What the task requires: Word for word, transcribe every line below.

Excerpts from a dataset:

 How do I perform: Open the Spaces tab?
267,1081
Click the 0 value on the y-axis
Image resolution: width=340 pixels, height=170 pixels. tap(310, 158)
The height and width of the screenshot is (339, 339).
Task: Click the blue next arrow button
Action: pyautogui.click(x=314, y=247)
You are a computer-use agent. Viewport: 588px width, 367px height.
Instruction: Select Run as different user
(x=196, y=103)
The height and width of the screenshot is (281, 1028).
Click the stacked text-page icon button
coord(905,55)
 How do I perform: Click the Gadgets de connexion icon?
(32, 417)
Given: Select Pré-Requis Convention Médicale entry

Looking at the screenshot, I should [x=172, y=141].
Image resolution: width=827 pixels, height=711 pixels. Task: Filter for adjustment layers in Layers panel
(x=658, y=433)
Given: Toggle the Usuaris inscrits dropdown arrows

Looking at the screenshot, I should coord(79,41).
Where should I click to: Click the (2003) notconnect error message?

Solution below:
 How do I perform: Open the Spaces tab?
267,1081
Click the 0 value on the y-axis
Image resolution: width=340 pixels, height=170 pixels. tap(310, 158)
The height and width of the screenshot is (339, 339).
Task: Click the blue next arrow button
Action: pyautogui.click(x=314, y=247)
You are a computer-use agent. Viewport: 588px width, 367px height.
Instruction: Select Run as different user
(x=196, y=103)
The height and width of the screenshot is (281, 1028).
Click the stacked text-page icon button
coord(905,55)
 How do I perform: Click the Gadgets de connexion icon?
(32, 417)
Given: Select Pré-Requis Convention Médicale entry

Looking at the screenshot, I should [x=172, y=141].
Image resolution: width=827 pixels, height=711 pixels. Task: Filter for adjustment layers in Layers panel
(x=658, y=433)
Given: Toggle the Usuaris inscrits dropdown arrows

Looking at the screenshot, I should coord(79,41).
Where should I click to: Click the (2003) notconnect error message?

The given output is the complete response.